Le virtù della noia

In un libriccino acido ( De la France , tradotto da Alain Paruit. L'Herne), Emil Cioran, ha dato una risposta al malessere francese. Ha spiegato quanto fosse attaccato alla noia, ma ha distinto due tipi di noia: quella che apre "le sue porte all'infinito", "come prolungamento nello spirituale di un vuoto immanente dell'essere" e quella che pensa come uno dei mali più importanti della Francia, la sua noia “priva di infinito”. Lo chiama "la noia della chiarezza". […] la fatica delle cose comprese”.

Dicevo per molto tempo quanto non mi fossi mai annoiato. Ora mi rendo conto che questa formula era confusa. Parlando di libertà dalla noia, stavo dicendo l'esatto contrario: stavo crogiolando nella noia. Ho rielaborato questa frase con soddisfazione e mi biasimo ancora di più quando mi rendo conto del suo doppio significato. È la contentezza che dovrebbe essere bandita. La contentezza nell'ascoltarsi parlare o nel compiere qualche azione dovrebbe sempre suscitare sfiducia in se stessi. La contentezza è proprio come un rimedio alla noia, quando si ha paura di annoiarsi. La contentezza è l'agonia di Kairos.

Penso di poter collegare questa noia di cui parla Cioran alla mia capacità di proiettarmi in un mondo spirituale. Non ne traggo gloria, nessun merito, tanto più che l'ho sempre fatto senza fatica. Confronto questo concetto anche con le risposte fornite da Samuel Beckett in un libro di interviste con un altro scrittore: “Cosa hai fatto ultimamente? Hai scritto ? Bisogna fare qualcosa…” L'umiltà qui trascritta mi è sempre sembrata del tutto soprannaturale. Immagino il bel viso di Samuel Beckett che ripete: “Qualcosa deve essere fatto…” Supponendo che questo qualcosa si chiami Aspettando Godot , che delusione per i piccolo borghesi. Il lavoro ridotto a una caccia alla noia!

Il resto del testo di Cioran si allontana dalla noia per chiarire ulteriormente il problema francese. Cioran sa molto bene come gestire uno stile dove l'ironia assorda silenziosamente senza mai diventare un lamento:

“Un popolo senza miti è in via di spopolamento. Il deserto della campagna francese è il segno schiacciante dell'assenza della mitologia quotidiana. Una nazione non può vivere senza un idolo, e l'individuo è incapace di agire senza l'ossessione dei feticci.

Finché la Francia è riuscita a trasformare i concetti in miti, la sua sostanza viva non è stata compromessa. La forza di dare un contenuto sentimentale alle idee, di proiettare la logica nell'anima e di riversare vitalità nelle finzioni: questo è il significato di questa trasformazione, nonché il segreto di una cultura fiorente. Generare miti e aderirvi, lottare, soffrire e morire per loro, ecco ciò che rivela la fecondità di un popolo. Le "idee" della Francia erano idee vitali, per la cui validità abbiamo combattuto anima e corpo. Se conserva un ruolo decisivo nella storia spirituale dell'Europa, è perché ha animato diverse idee che le ha tratte dal nulla astratto della pura neutralità. Credere significa animare.

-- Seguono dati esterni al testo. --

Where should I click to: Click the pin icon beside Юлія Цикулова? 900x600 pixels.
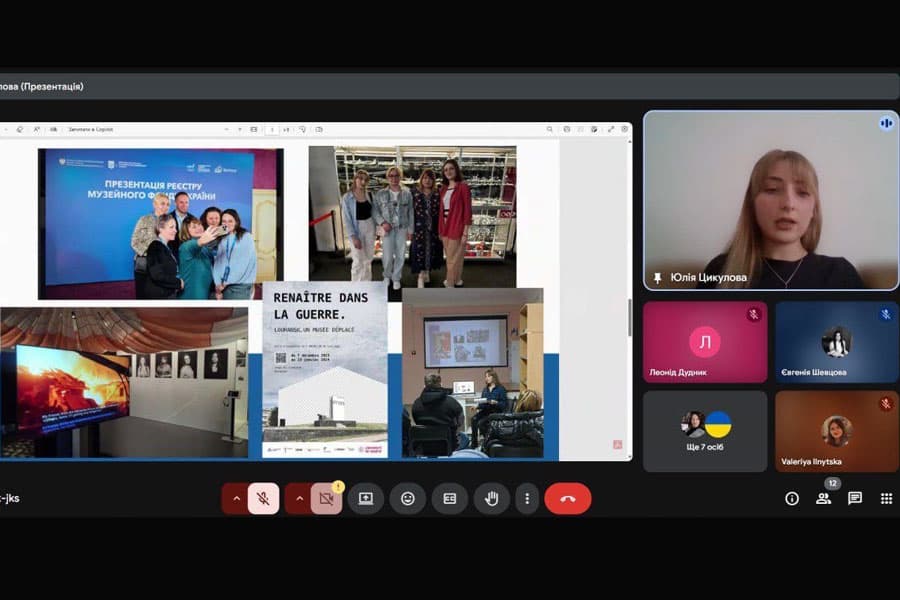click(657, 277)
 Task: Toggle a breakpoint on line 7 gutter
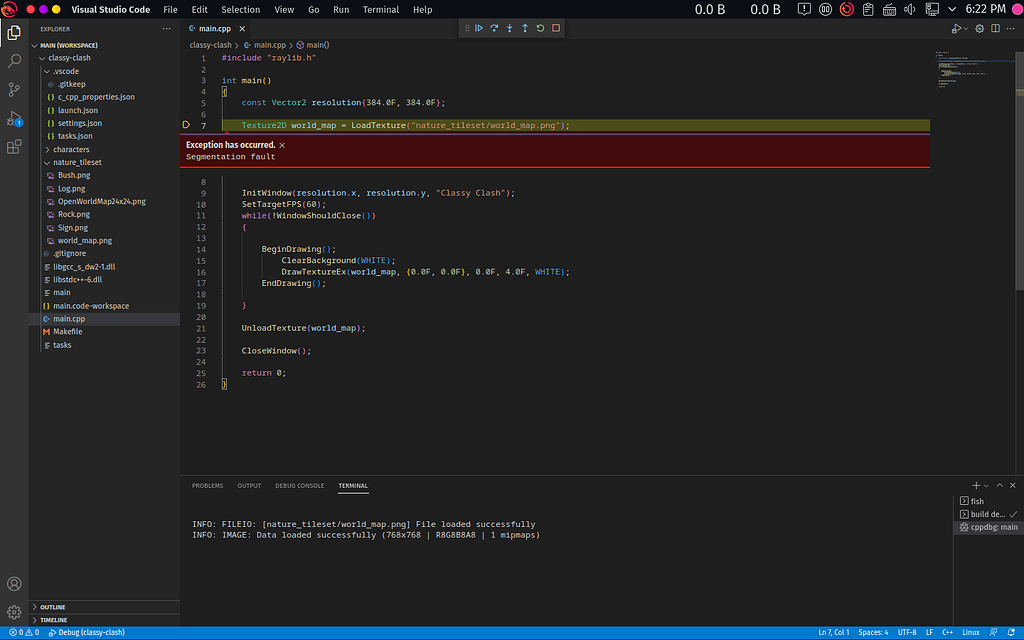tap(186, 125)
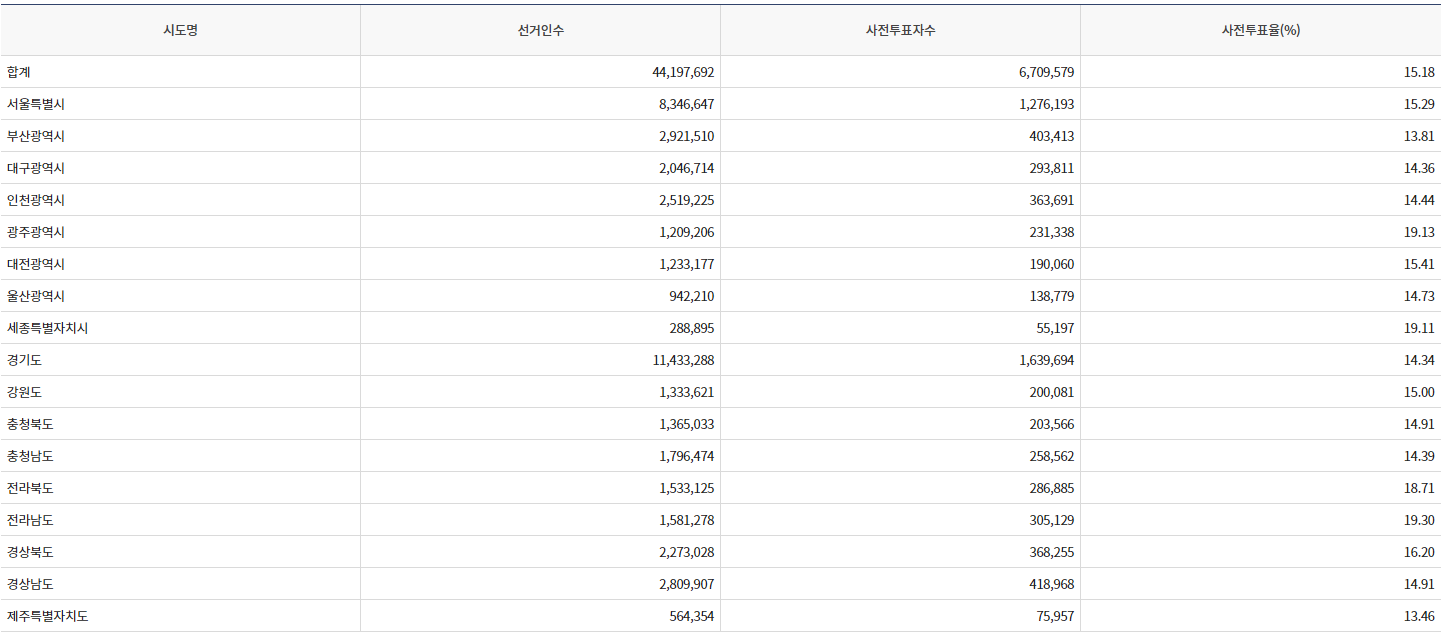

Ma i francesi non possono più né credere né animare. E non vogliono più credere, per paura di essere ridicoli. La decadenza è l'opposto dell'era della grandezza: è la ritrasformazione dei miti in concetti.

 

Un intero popolo di fronte a vuote categorie — e che con le mani tracciano una vaga aspirazione, orientata al proprio vuoto spirituale. Ha ancora intelligenza, non innestata nel suo cuore. Così sterile.

 

Leggendo queste righe mi è venuta un'idea. Mi sono detto che forse era giunto il momento di aprire il dibattito in questo Paese e di riflettere sulla nostra identità. Come ? È già stato fatto? Ah, mi scuso in questo caso.

 

Ps. Richiamo qui l'attenzione del lettore su un articolo di Zenit che trascrive le affascinanti parole di Francesco Casetti, direttore del Dipartimento di Scienze della Comunicazione dell'Università Cattolica di Milano che, nell'ambito del congresso "Testimoni digitali", opera una definizione web 2.0 e al suo interno i social network.